Problem details: Stop after the line that contains "Screen dimensions: 1427x840". Until then, retype each line of the entries exactly from the first one, skipping pictures.

Data under study:
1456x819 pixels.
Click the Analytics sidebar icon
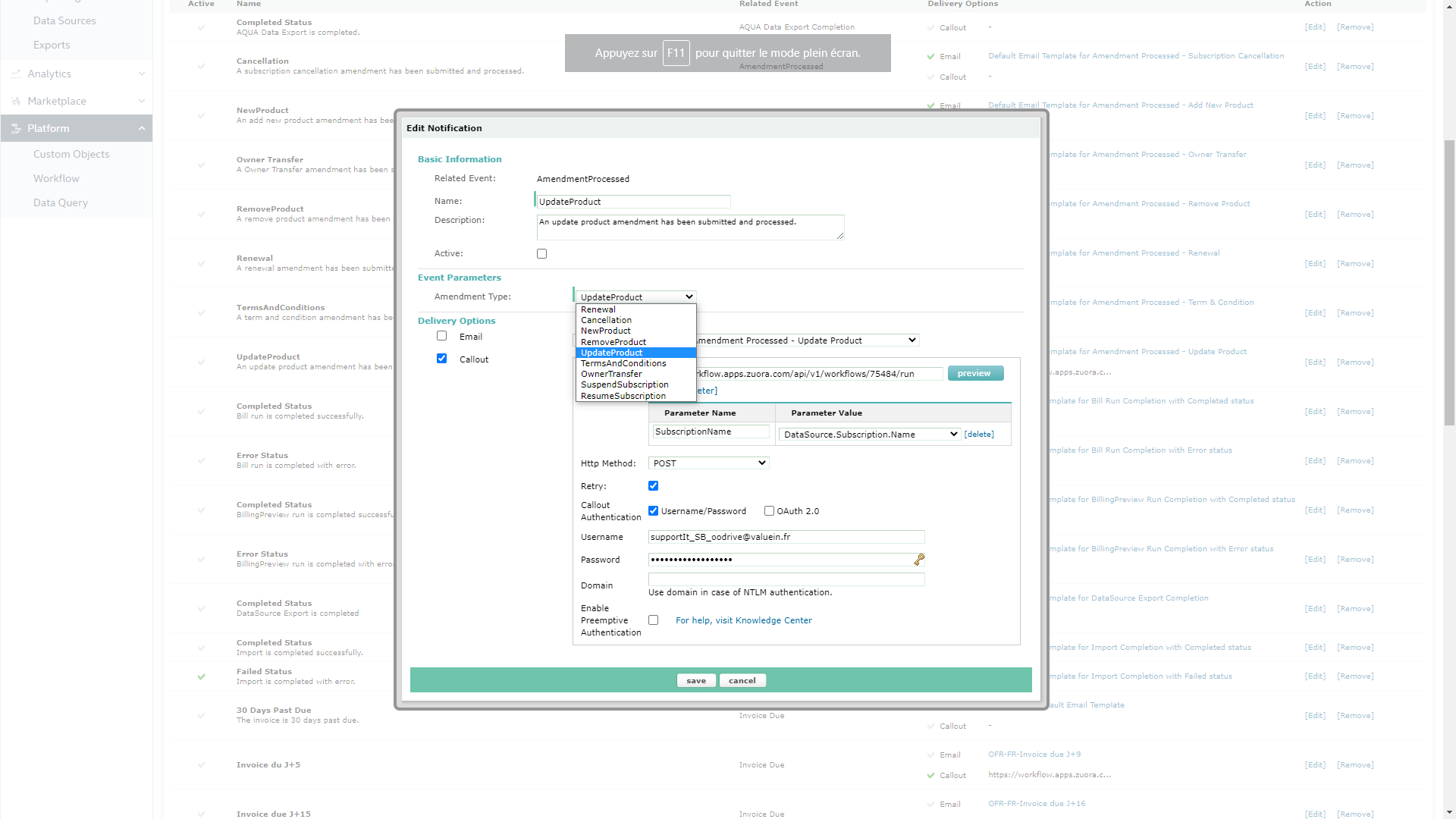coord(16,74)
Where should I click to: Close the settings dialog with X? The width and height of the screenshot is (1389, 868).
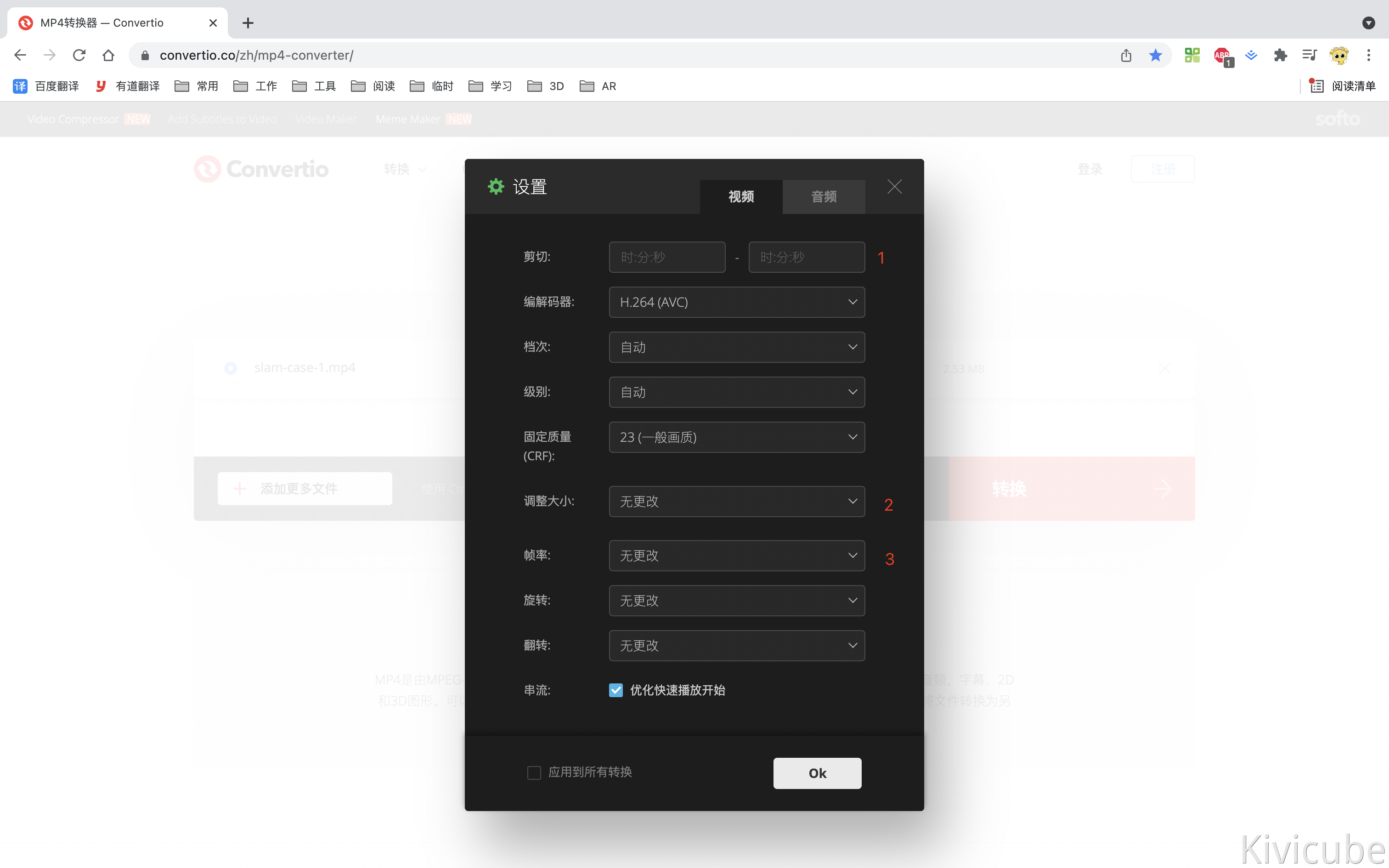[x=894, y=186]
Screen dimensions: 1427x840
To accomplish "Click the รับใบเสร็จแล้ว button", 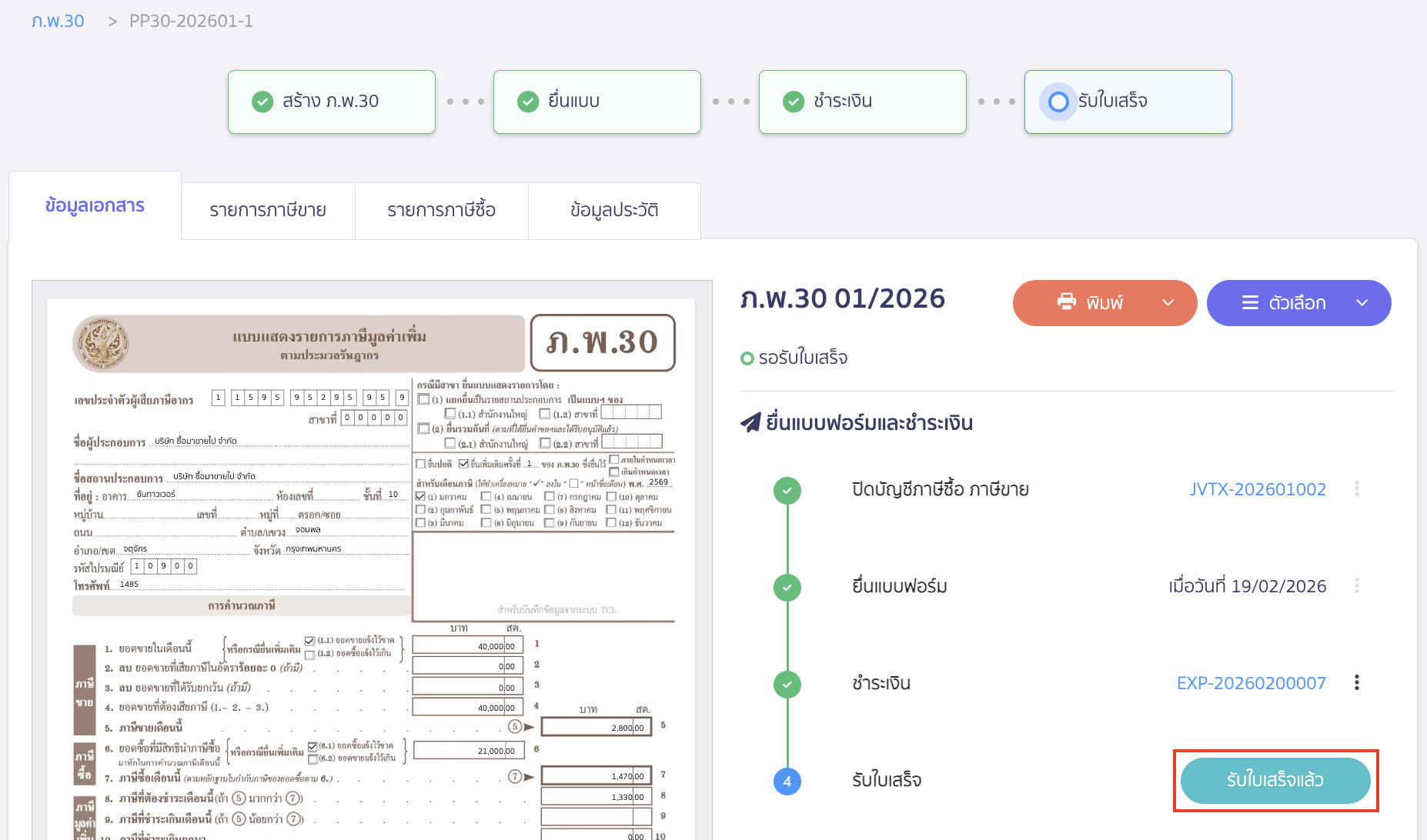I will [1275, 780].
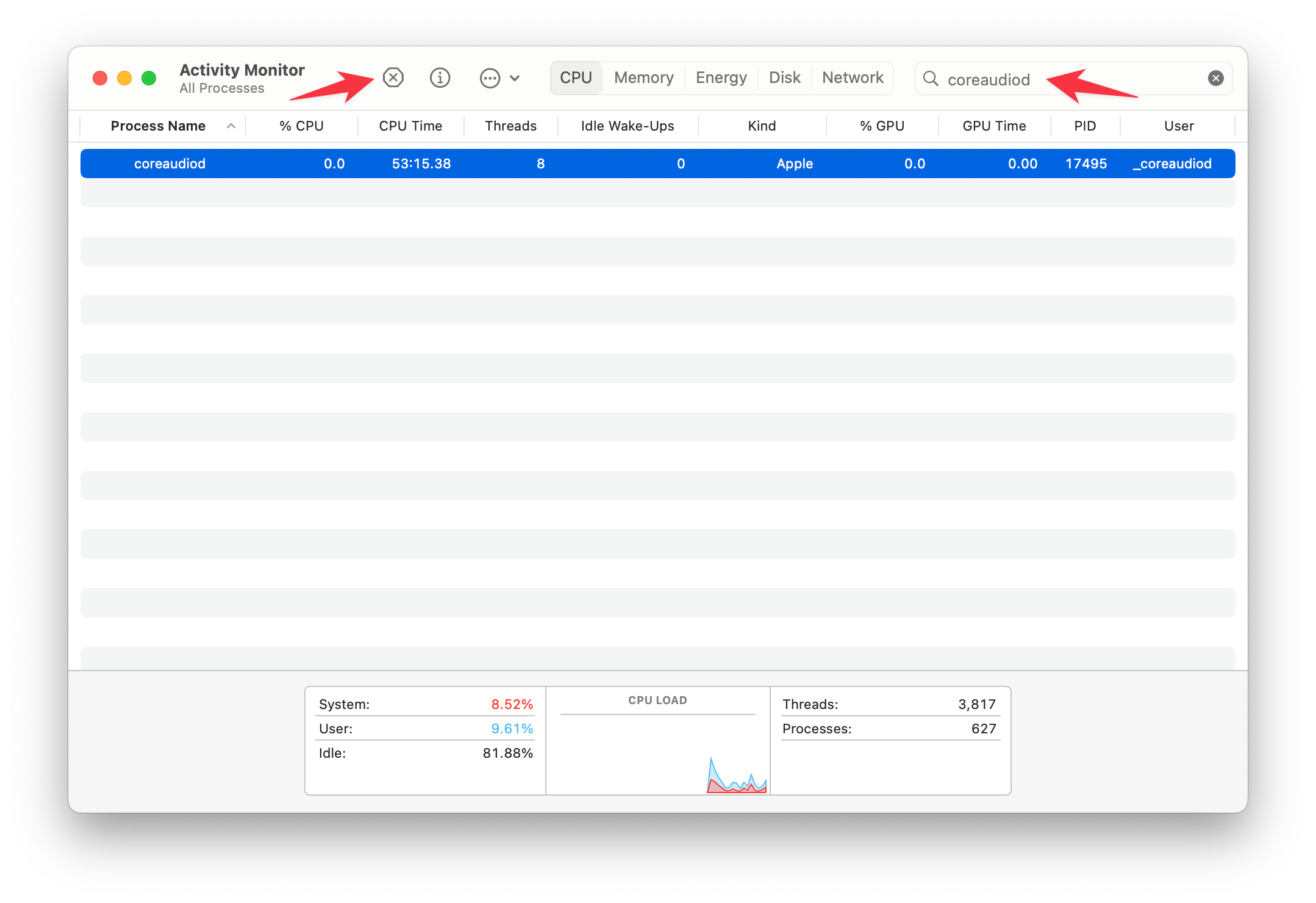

Exercise output:
1456x819 pixels.
Click the Analytics sidebar icon
coord(16,74)
Where should I click to: Close the settings dialog with X? The width and height of the screenshot is (1389, 868).
[x=894, y=186]
Screen dimensions: 1427x840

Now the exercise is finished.